Tucked away in a corner at the Malaysian launch event of the new 2022 Land Rover Defender yesterday was a piece of history, offering a glimpse into the brand’s heritage and providing a neat visual counterpoint to the new SUV. The vehicle in question? The spiritual ancestor of the L663, a Land Rover, from a time when it wasn’t yet known as the Defender.

The example is a Series I model, which was first produced in 1948. Based on exterior visual cues, it should be a 80 Mark II from the early ’50s, as denoted by the original Selangor plates it still wears from the period, when the FMS plates moved to its B identifier from 1948.

When it first debuted, the off-roader was equipped with a 1.6 litre petrol engine and a four-speed manual transmission – a 2.0 litre mill was introduced in the early ’50s. The Series II – with the waistline most are familiar with today – came about in 1958, and the Series III continued the Land Rover Series’ journey from 1971 until 1985.

By this time, the vehicle had already evolved into the original Defender, which arrived in 1983 as the 110, later joined by the 90, suffixes that continue with the new car.
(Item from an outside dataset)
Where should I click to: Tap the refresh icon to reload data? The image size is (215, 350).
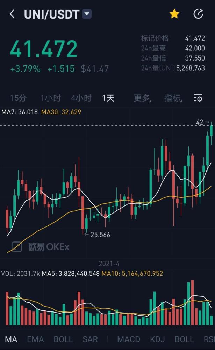coord(199,14)
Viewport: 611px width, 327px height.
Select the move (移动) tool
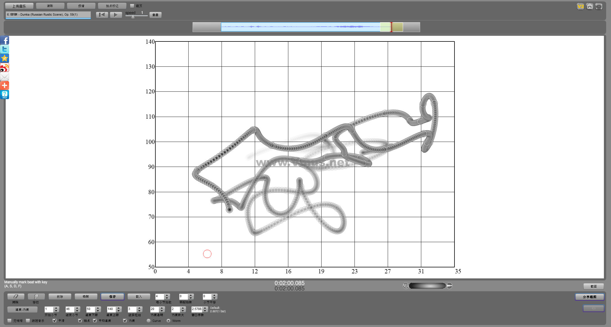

In 2013, it was announced that time would be called on the Defender, and 68 years after the first Land Rover Series came about, the last prev-gen Defender rolled off the production line in Solihull in February 2016, with over two million examples of both types built.

The display area at the event also showcased the car’s history through a series of framed visual pieces, with local perspective inserted in for good measure, like the Series I that played a significant part during the declaration of independence of Malaya in 1957.